Biofabrication is a rapidly evolving field whose main goal is the manufacturing of three-dimensional (3D) cell-laden constructs that closely mimic tissues and organs. Despite recent advances on materials and techniques directed toward the achievement of this goal, several aspects such as tissue vascularization and prolonged cell functionality are limiting bench-tobedside translation. Extrusion-based 3D bioprinting has been devised as a promising biofabrication technology to overcome these limitations, due to its versatility and wide availability. Here, we report the development of a triple-layered coaxial nozzle for use in the biomanufacturing of vascular networks and vessels. The design of the coaxial nozzle was first optimized toward guaranteeing high cell viability upon extrusion. This was done with the aid of in silico evaluations and their subsequent experimental validation by investigating the bioprinting of an alginate-based bioink.
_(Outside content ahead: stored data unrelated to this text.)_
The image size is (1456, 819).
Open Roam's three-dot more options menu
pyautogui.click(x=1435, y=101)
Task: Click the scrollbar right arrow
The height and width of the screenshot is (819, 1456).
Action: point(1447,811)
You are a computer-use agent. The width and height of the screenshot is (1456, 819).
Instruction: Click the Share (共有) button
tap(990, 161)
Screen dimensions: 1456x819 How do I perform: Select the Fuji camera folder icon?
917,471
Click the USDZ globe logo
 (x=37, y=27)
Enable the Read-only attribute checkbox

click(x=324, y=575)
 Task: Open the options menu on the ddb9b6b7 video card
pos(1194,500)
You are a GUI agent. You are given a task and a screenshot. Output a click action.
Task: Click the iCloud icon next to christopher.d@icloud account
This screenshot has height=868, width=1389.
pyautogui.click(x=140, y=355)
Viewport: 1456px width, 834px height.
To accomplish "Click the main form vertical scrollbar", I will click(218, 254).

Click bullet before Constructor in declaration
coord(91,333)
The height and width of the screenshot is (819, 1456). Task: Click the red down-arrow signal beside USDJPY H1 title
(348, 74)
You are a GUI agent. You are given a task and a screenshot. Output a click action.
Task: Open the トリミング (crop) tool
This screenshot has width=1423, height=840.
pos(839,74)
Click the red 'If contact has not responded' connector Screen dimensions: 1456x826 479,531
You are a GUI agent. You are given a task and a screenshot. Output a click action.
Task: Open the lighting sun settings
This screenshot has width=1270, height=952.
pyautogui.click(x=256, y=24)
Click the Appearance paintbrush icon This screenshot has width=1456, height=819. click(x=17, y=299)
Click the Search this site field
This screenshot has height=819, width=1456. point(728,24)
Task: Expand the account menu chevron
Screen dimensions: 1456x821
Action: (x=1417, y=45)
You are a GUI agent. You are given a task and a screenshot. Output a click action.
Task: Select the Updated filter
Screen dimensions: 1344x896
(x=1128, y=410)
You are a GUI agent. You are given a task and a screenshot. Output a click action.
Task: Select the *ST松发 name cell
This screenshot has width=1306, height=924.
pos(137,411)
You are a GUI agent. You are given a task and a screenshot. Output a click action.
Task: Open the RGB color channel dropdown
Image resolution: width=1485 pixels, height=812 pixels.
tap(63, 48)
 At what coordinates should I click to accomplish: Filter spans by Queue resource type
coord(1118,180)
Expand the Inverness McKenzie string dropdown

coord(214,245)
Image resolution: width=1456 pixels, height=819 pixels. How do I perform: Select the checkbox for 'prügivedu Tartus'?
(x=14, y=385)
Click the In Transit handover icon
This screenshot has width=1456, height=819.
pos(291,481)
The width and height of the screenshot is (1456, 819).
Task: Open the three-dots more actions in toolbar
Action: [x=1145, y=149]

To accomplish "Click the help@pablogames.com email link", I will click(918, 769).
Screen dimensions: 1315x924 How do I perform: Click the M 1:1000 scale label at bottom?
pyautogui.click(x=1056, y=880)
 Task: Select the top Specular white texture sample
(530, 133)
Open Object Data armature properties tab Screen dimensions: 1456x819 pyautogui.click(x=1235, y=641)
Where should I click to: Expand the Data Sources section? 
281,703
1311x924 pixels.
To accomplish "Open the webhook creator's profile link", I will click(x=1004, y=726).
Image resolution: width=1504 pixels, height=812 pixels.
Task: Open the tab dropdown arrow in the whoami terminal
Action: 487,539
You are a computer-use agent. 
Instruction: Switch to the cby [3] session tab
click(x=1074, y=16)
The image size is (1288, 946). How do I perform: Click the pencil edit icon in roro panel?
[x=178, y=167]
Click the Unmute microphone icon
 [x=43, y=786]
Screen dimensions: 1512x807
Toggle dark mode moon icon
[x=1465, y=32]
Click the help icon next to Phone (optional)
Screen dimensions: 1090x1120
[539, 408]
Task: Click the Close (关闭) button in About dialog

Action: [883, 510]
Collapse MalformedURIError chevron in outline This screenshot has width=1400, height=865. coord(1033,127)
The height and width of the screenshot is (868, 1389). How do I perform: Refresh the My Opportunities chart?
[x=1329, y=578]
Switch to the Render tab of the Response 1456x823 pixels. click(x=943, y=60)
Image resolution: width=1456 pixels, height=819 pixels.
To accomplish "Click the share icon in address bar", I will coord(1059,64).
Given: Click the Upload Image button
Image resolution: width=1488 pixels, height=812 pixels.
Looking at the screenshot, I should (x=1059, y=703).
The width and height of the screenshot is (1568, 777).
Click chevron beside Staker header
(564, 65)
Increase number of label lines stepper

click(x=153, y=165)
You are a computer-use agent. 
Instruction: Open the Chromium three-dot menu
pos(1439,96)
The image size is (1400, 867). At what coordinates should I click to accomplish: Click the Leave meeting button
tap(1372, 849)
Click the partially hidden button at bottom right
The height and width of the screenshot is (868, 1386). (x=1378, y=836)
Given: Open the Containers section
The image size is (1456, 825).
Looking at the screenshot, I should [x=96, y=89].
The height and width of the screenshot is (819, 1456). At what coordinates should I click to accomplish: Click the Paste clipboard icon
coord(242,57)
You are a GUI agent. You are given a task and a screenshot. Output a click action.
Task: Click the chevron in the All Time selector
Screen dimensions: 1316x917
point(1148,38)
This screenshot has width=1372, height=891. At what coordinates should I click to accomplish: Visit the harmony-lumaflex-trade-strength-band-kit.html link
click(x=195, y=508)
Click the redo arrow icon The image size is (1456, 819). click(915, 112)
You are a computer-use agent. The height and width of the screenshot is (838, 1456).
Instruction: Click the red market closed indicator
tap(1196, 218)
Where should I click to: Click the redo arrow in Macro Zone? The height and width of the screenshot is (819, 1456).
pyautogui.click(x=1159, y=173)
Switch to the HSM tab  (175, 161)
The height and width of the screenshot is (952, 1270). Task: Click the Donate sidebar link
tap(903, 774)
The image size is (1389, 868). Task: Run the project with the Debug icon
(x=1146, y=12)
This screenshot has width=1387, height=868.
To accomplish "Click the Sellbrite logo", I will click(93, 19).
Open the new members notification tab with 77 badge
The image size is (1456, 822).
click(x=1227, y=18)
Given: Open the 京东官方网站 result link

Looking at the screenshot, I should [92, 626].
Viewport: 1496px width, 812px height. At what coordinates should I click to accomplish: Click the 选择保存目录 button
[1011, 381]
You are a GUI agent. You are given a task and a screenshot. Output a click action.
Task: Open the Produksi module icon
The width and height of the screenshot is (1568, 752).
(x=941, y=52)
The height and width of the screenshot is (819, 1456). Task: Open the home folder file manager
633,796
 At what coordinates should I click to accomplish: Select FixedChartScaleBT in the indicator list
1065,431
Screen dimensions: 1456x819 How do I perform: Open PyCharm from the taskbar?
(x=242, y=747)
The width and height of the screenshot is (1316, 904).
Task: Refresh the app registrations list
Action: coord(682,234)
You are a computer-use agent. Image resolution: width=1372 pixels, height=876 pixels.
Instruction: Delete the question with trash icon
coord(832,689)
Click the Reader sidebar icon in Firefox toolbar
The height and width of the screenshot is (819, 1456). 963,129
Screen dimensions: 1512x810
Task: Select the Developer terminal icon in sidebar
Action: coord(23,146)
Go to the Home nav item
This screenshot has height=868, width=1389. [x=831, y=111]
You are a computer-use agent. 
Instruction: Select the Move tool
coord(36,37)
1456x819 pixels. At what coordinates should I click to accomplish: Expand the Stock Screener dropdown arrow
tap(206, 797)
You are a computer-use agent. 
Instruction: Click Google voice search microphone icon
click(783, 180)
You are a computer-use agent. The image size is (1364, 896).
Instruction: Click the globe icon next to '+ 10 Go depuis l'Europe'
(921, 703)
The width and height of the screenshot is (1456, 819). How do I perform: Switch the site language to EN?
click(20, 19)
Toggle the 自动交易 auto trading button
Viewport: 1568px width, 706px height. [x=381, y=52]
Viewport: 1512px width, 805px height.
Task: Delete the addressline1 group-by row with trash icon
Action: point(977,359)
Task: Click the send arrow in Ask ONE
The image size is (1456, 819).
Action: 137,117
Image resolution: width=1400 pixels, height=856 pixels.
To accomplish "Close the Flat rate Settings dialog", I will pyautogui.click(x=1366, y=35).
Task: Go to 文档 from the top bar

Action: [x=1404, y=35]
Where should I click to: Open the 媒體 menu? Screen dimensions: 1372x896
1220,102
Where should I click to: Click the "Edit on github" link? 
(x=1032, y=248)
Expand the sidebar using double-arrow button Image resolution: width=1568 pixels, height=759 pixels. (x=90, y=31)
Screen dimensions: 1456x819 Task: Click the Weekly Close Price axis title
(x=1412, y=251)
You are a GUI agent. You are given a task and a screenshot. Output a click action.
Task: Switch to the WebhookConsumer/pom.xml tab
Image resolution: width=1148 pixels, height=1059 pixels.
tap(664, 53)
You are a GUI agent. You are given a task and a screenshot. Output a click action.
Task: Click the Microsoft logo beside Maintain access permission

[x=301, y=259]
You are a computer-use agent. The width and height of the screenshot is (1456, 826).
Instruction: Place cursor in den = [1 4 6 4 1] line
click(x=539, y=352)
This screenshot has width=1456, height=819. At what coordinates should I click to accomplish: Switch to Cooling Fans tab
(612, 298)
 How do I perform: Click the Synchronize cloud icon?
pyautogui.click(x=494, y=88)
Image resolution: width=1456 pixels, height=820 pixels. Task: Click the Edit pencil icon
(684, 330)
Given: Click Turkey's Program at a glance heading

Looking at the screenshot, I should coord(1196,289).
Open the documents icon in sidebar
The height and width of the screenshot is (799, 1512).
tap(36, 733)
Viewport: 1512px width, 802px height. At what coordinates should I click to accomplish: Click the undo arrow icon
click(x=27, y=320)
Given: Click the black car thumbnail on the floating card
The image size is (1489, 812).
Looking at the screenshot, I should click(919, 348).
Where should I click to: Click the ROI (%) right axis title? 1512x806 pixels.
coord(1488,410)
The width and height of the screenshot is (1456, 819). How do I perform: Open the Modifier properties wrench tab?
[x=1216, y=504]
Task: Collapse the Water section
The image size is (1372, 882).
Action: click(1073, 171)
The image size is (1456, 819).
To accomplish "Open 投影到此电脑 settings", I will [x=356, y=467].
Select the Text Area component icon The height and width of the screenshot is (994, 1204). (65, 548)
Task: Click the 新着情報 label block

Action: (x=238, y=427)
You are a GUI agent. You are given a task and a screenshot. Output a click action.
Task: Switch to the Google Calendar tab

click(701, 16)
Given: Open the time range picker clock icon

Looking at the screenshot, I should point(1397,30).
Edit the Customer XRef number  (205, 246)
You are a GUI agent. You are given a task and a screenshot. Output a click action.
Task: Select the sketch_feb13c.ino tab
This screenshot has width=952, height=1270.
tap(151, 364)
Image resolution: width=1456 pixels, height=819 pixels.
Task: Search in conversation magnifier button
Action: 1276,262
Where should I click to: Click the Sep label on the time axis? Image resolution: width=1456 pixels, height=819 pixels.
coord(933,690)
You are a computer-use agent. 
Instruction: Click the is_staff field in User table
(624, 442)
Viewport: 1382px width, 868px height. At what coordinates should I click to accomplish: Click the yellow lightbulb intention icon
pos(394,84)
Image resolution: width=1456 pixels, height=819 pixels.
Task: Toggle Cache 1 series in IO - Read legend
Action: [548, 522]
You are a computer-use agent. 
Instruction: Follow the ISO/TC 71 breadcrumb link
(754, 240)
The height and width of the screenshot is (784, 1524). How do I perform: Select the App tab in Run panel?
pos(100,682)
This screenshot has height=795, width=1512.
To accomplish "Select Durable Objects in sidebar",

Results confirmed that the values for pressure distribution predicted by in silico experiments resulted in cell viabilities above 70% and further demonstrated the effect of layer thickness and extrusion pressure on cell viability. Our work paves the way for the rational design of multi-layered coaxial extrusion systems to be used in biofabrication approaches to replicate the very complex structures found in native organs and tissues.